Meio-dia. Ainda todo o dia ainda! Preciso de um cigarro. Podiam vender por tele-entrega. Não vendem remédios? Cigarros são como remédios. As pessoas podem morrer sem eles, assim como podem morrer com eles. Um copo limpo e água. Depois, um cigarro. Podia ser uma coca. Não tem coca. Vou ter que descer. Tou fedendo.
Quer um café, uma água? Tem coca? Não. Café então. Peraí, vou lavar um copo. Tudo bem. Pode trocar de lugar? Prefiro esse que tu tá sentada. Tudo bem. Vai me dizer que tu analisa a posição do sofá? A direção do vento? Sim. Por isso prefiro esse lugar. Toma aqui. Obrigada. Que tá vendo? Só um curta de animação. Tava baixando ontem e agora finalizou. Quer ver? Pode ser? Tem mais café? Já tomou? Tava com sede. Quer outra coisa? Quer dizer...só tem água ou café. Café. De quem é a animação? De um cara sueco. A menina parece contigo. É? Deixa eu ver. Parece...o cabelo principalmente. É, é o cabelo.

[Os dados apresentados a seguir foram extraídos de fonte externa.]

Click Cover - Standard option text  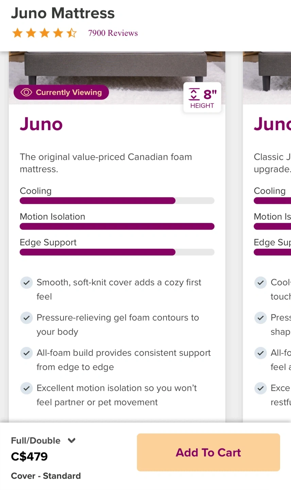[46, 476]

Eu não abracei, mas queria ter abraçado, mas não abracei. Só ficaram os cabelos. Eu mandei embora. Não quero cabelos na minha roupa. Não quero peitos de verdade pedindo coisas. Preciso de um cigarro. Para o almoço: Doritos, banana e chocolate. E água.
Estômago. Dor. Sono. Quatro horas e quarenta e quatro minutos depois. Ainda dor ainda. Carteira de cigarros. Não tem cigarros. Preciso de um cigarro. Sem banho, desço.  Oi, porteiro. Tchau, porteiro. Mentira, nem olhei.
Na carteira, nenhum dinheiro, mas tem cartão. Com cartão, só o pacote moço. Só o pacote? Só o pacote. Me dá um pacote então. Com um pacote, sigo feliz. Ainda fedendo. Alguém ou ninguém sentiu?
Um pacote, dez carteiras. Dias de cigarro. Dois dias de cigarro e não tem mais cigarro. Punheta. Punheta. Punheta. Cabelos pela casa. É melhor limpar.